## Task statement
Please output the full listing, character for character.
══ Source material
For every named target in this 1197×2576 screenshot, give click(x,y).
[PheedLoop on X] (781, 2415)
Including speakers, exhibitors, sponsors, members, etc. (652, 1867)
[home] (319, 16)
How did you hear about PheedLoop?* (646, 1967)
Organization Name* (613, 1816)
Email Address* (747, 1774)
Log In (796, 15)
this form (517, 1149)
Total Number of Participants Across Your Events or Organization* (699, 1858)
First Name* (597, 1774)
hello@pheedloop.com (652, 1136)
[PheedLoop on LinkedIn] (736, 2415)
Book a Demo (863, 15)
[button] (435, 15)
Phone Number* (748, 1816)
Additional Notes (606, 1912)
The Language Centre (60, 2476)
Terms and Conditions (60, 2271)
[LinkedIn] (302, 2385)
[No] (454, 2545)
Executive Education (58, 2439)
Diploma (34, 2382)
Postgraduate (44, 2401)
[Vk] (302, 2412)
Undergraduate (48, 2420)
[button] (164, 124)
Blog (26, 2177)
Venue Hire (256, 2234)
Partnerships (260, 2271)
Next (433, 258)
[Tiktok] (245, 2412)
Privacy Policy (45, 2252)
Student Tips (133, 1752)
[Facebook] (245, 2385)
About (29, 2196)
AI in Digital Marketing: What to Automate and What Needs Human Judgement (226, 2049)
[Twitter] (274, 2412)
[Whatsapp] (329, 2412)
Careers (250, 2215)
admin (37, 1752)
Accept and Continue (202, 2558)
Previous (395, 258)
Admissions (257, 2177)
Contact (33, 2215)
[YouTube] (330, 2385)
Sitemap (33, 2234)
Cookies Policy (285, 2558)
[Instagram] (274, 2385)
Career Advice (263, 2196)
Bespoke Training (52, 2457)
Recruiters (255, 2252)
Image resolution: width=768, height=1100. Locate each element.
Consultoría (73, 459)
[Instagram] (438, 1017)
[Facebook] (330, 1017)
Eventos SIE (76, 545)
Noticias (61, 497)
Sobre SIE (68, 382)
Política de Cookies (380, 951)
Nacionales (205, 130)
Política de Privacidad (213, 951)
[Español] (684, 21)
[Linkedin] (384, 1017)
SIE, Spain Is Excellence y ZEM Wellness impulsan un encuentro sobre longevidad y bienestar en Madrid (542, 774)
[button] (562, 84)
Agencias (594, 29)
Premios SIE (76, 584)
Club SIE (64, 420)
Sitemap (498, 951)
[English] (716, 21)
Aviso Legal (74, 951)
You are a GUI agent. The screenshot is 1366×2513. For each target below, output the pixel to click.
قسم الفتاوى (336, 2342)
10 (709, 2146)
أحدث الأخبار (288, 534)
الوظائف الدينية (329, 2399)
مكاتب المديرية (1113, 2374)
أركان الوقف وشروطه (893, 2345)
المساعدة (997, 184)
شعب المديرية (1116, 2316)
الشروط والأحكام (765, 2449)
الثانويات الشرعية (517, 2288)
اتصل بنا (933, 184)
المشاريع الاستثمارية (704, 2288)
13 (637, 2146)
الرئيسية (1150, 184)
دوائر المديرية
════
## Task output
For every named target in this 1197×2576 screenshot, give click(x,y).
[PheedLoop on X] (781, 2415)
Including speakers, exhibitors, sponsors, members, etc. (652, 1867)
[home] (319, 16)
How did you hear about PheedLoop?* (646, 1967)
Organization Name* (613, 1816)
Email Address* (747, 1774)
Log In (796, 15)
this form (517, 1149)
Total Number of Participants Across Your Events or Organization* (699, 1858)
First Name* (597, 1774)
hello@pheedloop.com (652, 1136)
[PheedLoop on LinkedIn] (736, 2415)
Book a Demo (863, 15)
[button] (435, 15)
Phone Number* (748, 1816)
Additional Notes (606, 1912)
The Language Centre (60, 2476)
Terms and Conditions (60, 2271)
[LinkedIn] (302, 2385)
[No] (454, 2545)
Executive Education (58, 2439)
Diploma (34, 2382)
Postgraduate (44, 2401)
[Vk] (302, 2412)
Undergraduate (48, 2420)
[button] (164, 124)
Blog (26, 2177)
Venue Hire (256, 2234)
Partnerships (260, 2271)
Next (433, 258)
[Tiktok] (245, 2412)
Privacy Policy (45, 2252)
Student Tips (133, 1752)
[Facebook] (245, 2385)
About (29, 2196)
AI in Digital Marketing: What to Automate and What Needs Human Judgement (226, 2049)
[Twitter] (274, 2412)
[Whatsapp] (329, 2412)
Careers (250, 2215)
admin (37, 1752)
Accept and Continue (202, 2558)
Previous (395, 258)
Admissions (257, 2177)
Contact (33, 2215)
[YouTube] (330, 2385)
Sitemap (33, 2234)
Cookies Policy (285, 2558)
[Instagram] (274, 2385)
Career Advice (263, 2196)
Bespoke Training (52, 2457)
Recruiters (255, 2252)
Image resolution: width=768, height=1100. Locate each element.
Consultoría (73, 459)
[Instagram] (438, 1017)
[Facebook] (330, 1017)
Eventos SIE (76, 545)
Noticias (61, 497)
Sobre SIE (68, 382)
Política de Cookies (380, 951)
Nacionales (205, 130)
Política de Privacidad (213, 951)
[Español] (684, 21)
[Linkedin] (384, 1017)
SIE, Spain Is Excellence y ZEM Wellness impulsan un encuentro sobre longevidad y bienestar en Madrid (542, 774)
[button] (562, 84)
Agencias (594, 29)
Premios SIE (76, 584)
Club SIE (64, 420)
Sitemap (498, 951)
[English] (716, 21)
Aviso Legal (74, 951)
You are a GUI agent. The screenshot is 1366×2513. For each target below, output the pixel to click.
قسم الفتاوى (336, 2342)
10 (709, 2146)
أحدث الأخبار (288, 534)
الوظائف الدينية (329, 2399)
مكاتب المديرية (1113, 2374)
أركان الوقف وشروطه (893, 2345)
المساعدة (997, 184)
شعب المديرية (1116, 2316)
الشروط والأحكام (765, 2449)
الثانويات الشرعية (517, 2288)
اتصل بنا (933, 184)
المشاريع الاستثمارية (704, 2288)
13 (637, 2146)
الرئيسية (1150, 184)
دوائر المديرية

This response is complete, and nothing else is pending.